Milano’da Bir Gün: Tarih, Moda ve Espresso Arasında
Milano’ya ilk adım attığım anda, şehrin düzenli ama bir o kadar da canlı havası hemen içine çekiyor insanı. Diğer İtalyan şehirlerindeki romantizm burada yerini zarif bir dinamizme bırakmış gibi. Milano, modanın kalbi olabilir ama bana kalırsa tarih ve kültürle iç içe geçen bir yaşam tarzı burada her köşede hissediliyor.
Gezime elbette Duomo di Milano ile başladım. Gotik mimarisiyle insanı büyüleyen bu katedralin önünde durup uzun uzun baktım. Merdivenleri tırmanıp terasına çıktığımda ise şehri kuşbakışı izlemek tarifsizdi. O sivri kulelerin arasından sızan güneş ışığıyla Milano, tam anlamıyla bir tabloya dönüşüyor.
Duomo’nun hemen yanında yer alan Galleria Vittorio Emanuele II ise sadece bir alışveriş merkezi değil, adeta bir sanat eseri. Cam kubbesi, mozaik zeminleri ve zarif vitrinleriyle burada dolaşmak bile bir zevk. İçeri girer girmez gözüm ünlü kafelerden biri olan Caffè Biffi’ye ilişti. 1867’den beri hizmet veren bu klasik kafenin tarih kokan atmosferinde bir espresso içmek, Milano’nun ruhunu hissetmenin en güzel yollarından biri.

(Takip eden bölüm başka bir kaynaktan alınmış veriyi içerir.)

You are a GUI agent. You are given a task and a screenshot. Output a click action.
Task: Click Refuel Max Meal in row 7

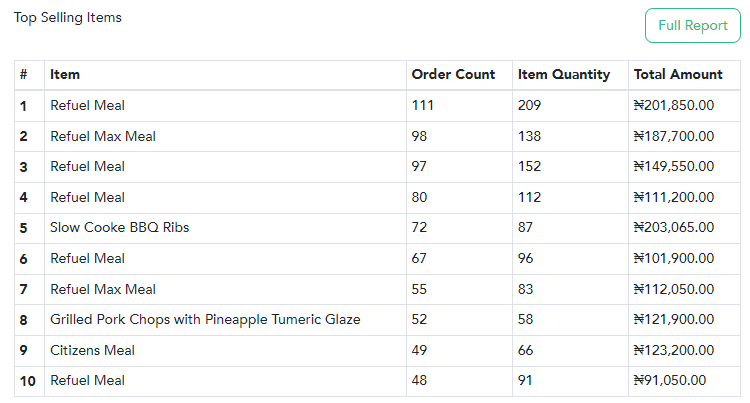(x=103, y=289)
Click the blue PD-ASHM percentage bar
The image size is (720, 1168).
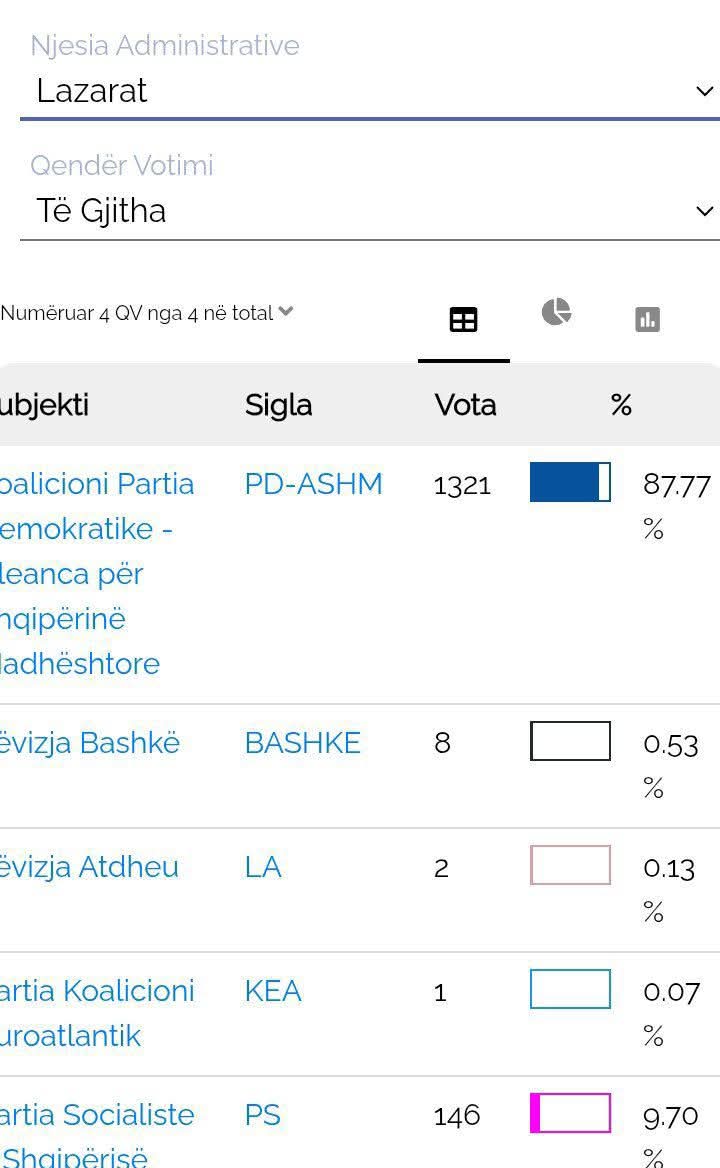570,482
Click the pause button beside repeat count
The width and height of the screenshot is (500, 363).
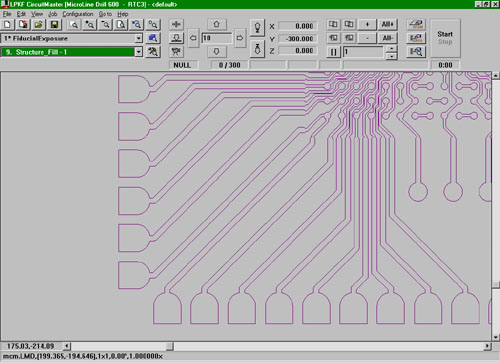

Daha sonra rotamı, Leonardo da Vinci’nin “Son Akşam Yemeği” (Il Cenacolo) freskini görmek için Santa Maria delle Grazie Kilisesi’ne çevirdim. (Fresk, ıslak kireç sıva üstüne, ezildikten sonra su ya da su ve kireç bileşimi bir bağlayıcı ile karıştırılan pigmentlerle yapılan resim. Yüzey kurudukça kireç, pigmentin sıvaya nüfuz etmesini sağlar. Fresk tekniği Antik Çağlardan beri kullanılmaktadır ve İtalyan Rönesansı’nda resimle yakından ilişkilidir.) Biletimi önceden aldığım için rahatça girdim ama içerideki atmosfer gerçekten büyüleyiciydi. Sadece sanat değil, zamanın da dondurulmuş hali gibiydi bu duvar.
Tarihi dokudan sonra biraz şehir havası almak için Brera bölgesine geçtim. Arnavut kaldırımlı sokaklar, sanat galerileri ve tasarım butikleri arasında dolaşmak çok keyifliydi. Brera’da küçük ama çok tatlı bir kafe olan Caffè Fernanda’da oturup tiramisu eşliğinde kahvemi yudumladım. Sessiz ama estetik bir ortam arıyorsanız kesinlikle uğranmalı.
Son olarak Sforzesco Şatosu’na uğradım. Devasa yapısı, içindeki müzeler ve yeşil parkıyla Milano’nun kalbinde nefes alabileceğiniz güzel bir durak. Özellikle akşamüstü güneşinde şatonun gölgesinde oturmak insana huzur veriyor.
Milano, sadece moda vitrinlerinden ibaret değil. Her köşesi tarihle, sanatla ve özgün bir yaşam tarzıyla dolu. Giden herkesin kendi ruhuna hitap eden bir yer bulacağından eminim. Benim için Milano; sabah Duomo manzarası, öğlen Brera sokakları ve akşam bir İtalyan kafesinde içilen sade bir espresso demek.